Policy Details
Work with microorganisms in the laboratory setting may create situations whereby the normal route of transmission is circumvented. In the lab, the concentration and volume of microorganisms are typically higher than those encountered in nature, and procedures provide opportunities for infection via non-canonical routes such as splash to mucosa or needle stick. In the event of an exposure, some individuals will be at higher risk due to an immunocompromised, immunosuppressed, or susceptible immune status. Many things can reduce the immune response to opportunistic pathogens, such as very young or very old age, pregnancy, asthma, bone marrow or organ transplantation, immune deficiencies, AIDS, smoking, cancer treatment, and prolonged use of corticosteroids or certain other medications.
Based on risk assessments, the IBC has determined that Biosafety Level 2 (BSL-2) is appropriate for handling the following microorganisms:
- Adeno-associated virus (AAV): The wildtype virus is generally considered Risk Group 1 because it usually requires another virus for replication. BSL-1 laboratory precautions are acceptable for gutted AAV vectors (e.g., missing the rep and cap genes) except when higher hazard transgenes (e.g., oncogenes, toxins) are expressed or high titers or large volumes of virus are used, in which case BSL-2 is required. Animals administered AAV must be housed at Animal Biosafety Level 2 (ABSL2) and handled inside a biosafety cabinet for the first 72 hours. The first cage change must be done inside a biosafety cabinet even if more than 72 hours have elapsed. Bedding from the first cage change must be treated as biohazardous and be inactivated or disposed via an approved method (e.g., autoclaving).
- Other microorganisms not known to cause disease in humans may require BSL2 or higher containment if they are:
- An animal pathogen that would put animal colony health at risk
- An uncharacterized strain or species with unknown pathogenic potential (e.g., certain clinical or environmental isolates)

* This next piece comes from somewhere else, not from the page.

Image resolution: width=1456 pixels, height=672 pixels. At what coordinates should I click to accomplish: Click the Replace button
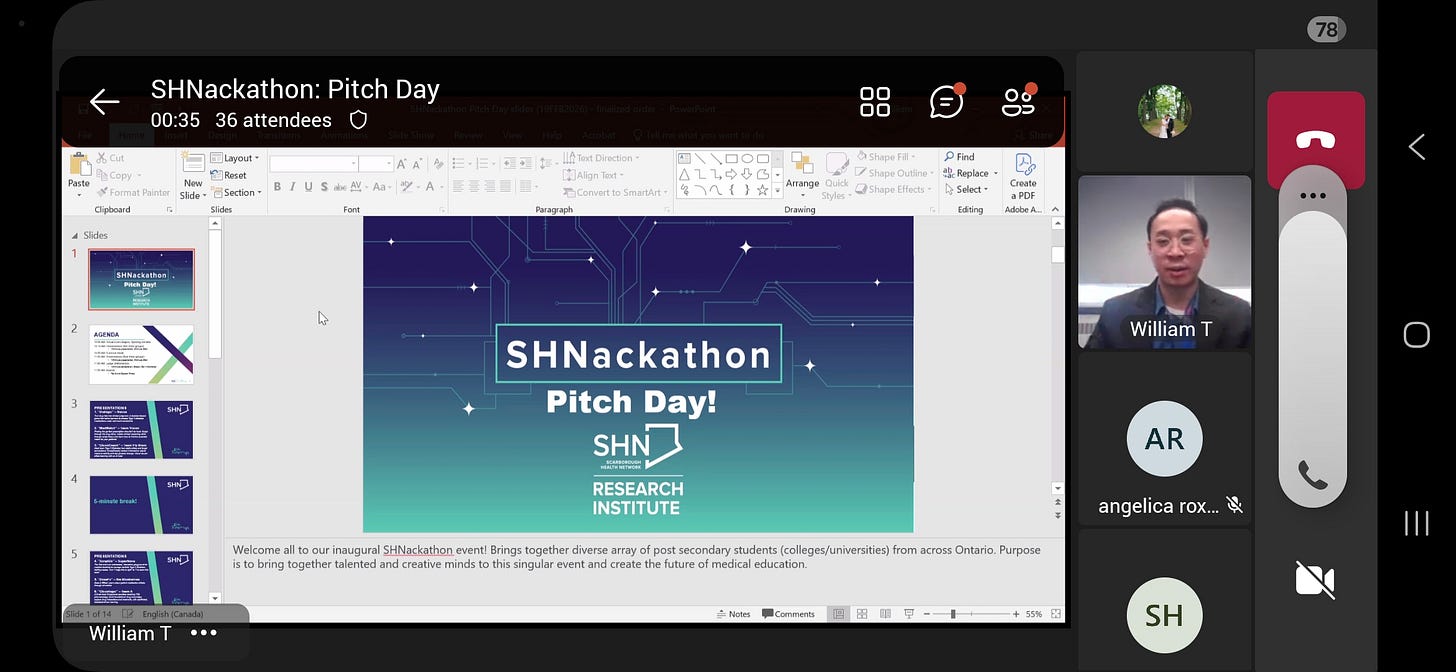tap(970, 173)
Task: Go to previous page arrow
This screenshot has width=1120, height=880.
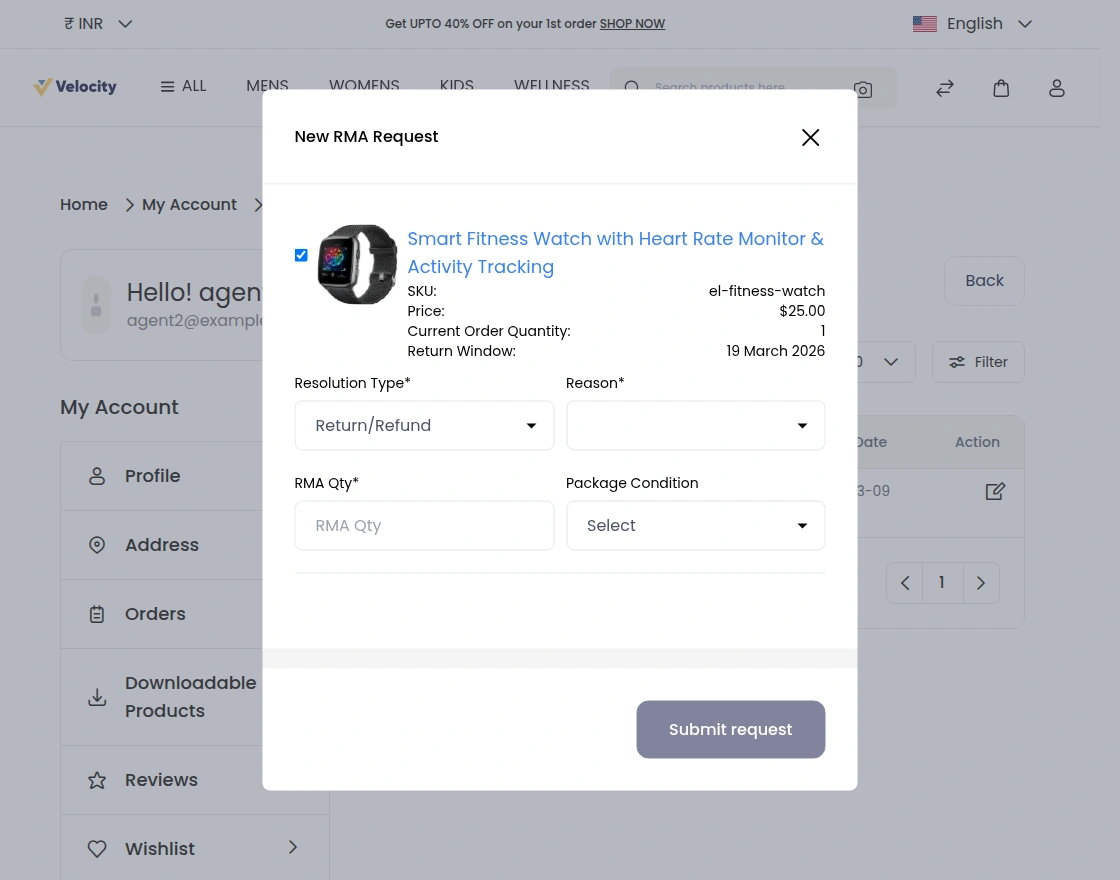Action: coord(905,583)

- Highly resistant to antibiotics
- Genetically modified in a manner that alters pathogenicity, virulence, transmission, or tropism
- Opportunistic pathogens designated Risk Group 2 in Appendix B of the NIH Guidelines, in BMBL, or by a public health agency such as the Center for Disease Control and Prevention (CDC) or Public Health Agency of Canada require BSL2 containment. These include but may not be limited to:
- Aspergillus flavus and A. fumigatus: May cause opportunistic infections in the immunocompromised individual.
- Bacillus anthracis (Sterne): A vaccine strain and is missing an important virulence factor. There are some reports of pathogenicity of this strain in animals. Furthermore, per guidance from CDC, BSL-2 practices will avoid contamination of the lab, which could cause problems in confounding detection of anthrax.
- Bacillus cereus: A foodborne pathogen produces toxin and causes cutaneous infections in healthy adults.
- Candida albicans: An opportunistic pathogen with significant consequences for individuals with stressed immune systems.
- Clostridum difficile: The “new” epidemic strain (B1/NAP-1) of this bacterium has substantial clinical consequences, is usually resistant to some antibiotics such as fluoroquinolones, and can infect healthy adults.
- Enterococcus faecalis and E. faecium: All vancomycin resistant strains are included. Furthermore, containment will minimize contamination of surfaces in the lab, which is important because this pathogen is extremely hardy in its ability to survive for weeks on environmental surfaces.
- Pneumocystis jiroveci (P. carinii f.sp. hominis): Causes opportunistic infections in the immunocompromised individual.
- Pseudomonas aeruginosa: Causes eye infections, especially in contact lens wearers, chronic respiratory infections among cystic fibrosis patients and may be invasive in persons taking antibiotic therapies.
- Salmonella typhimurium LT2: There is evidence that this strain may cause disease in healthy adults as well as immunocompromised individuals.
- Stenotrophomonas maltophilia: Has been implicated in infrequent ocular infections, primarily in patients with ocular compromise. Of particular concern is that treatment is limited by resistance to common antibiotics.
Additional Information
Employees with questions or concerns related to their health, immune, or pregnancy status are encouraged to consult with Occupational Medicine.
Most wet labs will meet the standards for a BSL-2 facility. Some of the practices utilized under BSL-2 containment are:
- Biohazard signs are posted on the door to the laboratory when work with the microorganism is in progress.
- Individuals who may be exposed are informed of the potential risks to their health posed by the pathogen.
- Exposures are treated with first aid and reported to the PI and Occupational Medicine for medical evaluation.
- The lab is under negative air pressure relative to adjacent non-laboratory spaces and the lab door is kept closed to maintain negative pressure.
- Many procedures can be conducted at the open lab bench under BSL-2 containment, but activities involving high concentrations, large volumes, or that generate aerosols need to be avoided or done in containment.
- Use of a biological safety cabinet is preferred but is not required; alternative containment equipment may be acceptable.
- Disinfectants are chosen that are effective against the pathogens handled.
- Submission of a biosafety protocol is required.